■ **TASK REQUIREMENTS**:
How many lines in the material below contain the string "Given"? Case counts; reply with the number alone.

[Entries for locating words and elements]
==*==

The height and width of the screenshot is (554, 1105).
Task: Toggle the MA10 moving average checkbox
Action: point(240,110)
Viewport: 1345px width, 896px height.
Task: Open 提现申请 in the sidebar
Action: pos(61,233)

==*==

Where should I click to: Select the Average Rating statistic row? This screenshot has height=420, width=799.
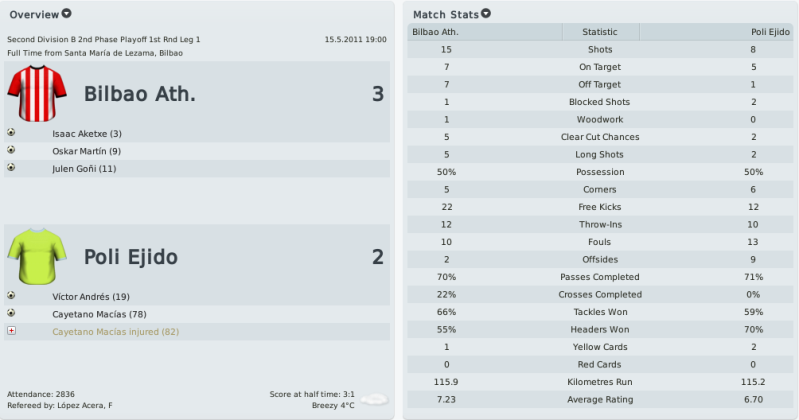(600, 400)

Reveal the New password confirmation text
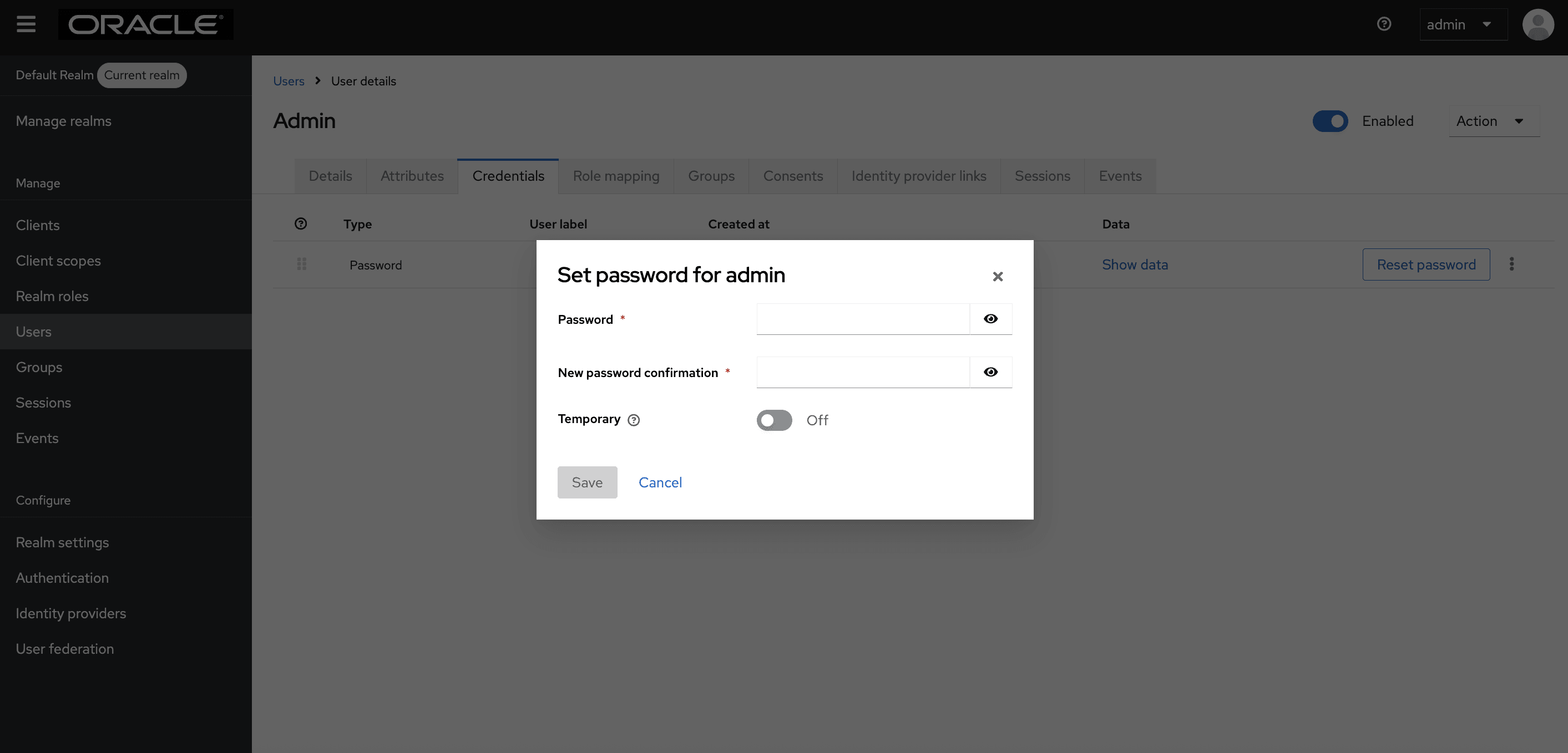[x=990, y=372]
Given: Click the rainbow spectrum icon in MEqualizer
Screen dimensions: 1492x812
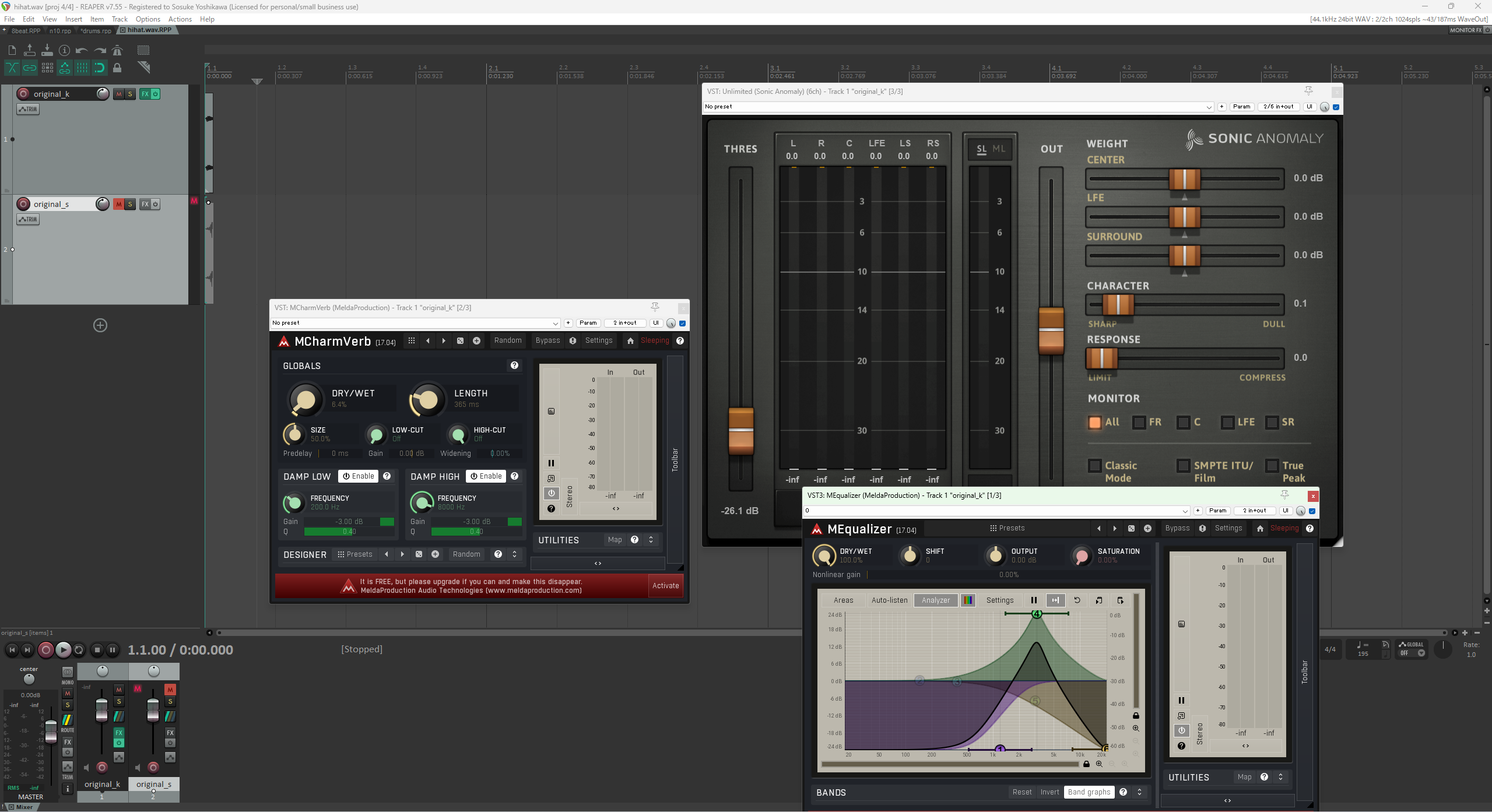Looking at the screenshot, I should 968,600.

==*==

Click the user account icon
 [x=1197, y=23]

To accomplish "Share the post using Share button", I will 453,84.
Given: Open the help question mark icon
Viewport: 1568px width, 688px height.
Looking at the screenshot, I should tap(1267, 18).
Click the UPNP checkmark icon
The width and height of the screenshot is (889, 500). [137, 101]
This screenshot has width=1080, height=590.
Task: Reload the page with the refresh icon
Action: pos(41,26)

==*==

■ **SOLVED EXERCISE**:
2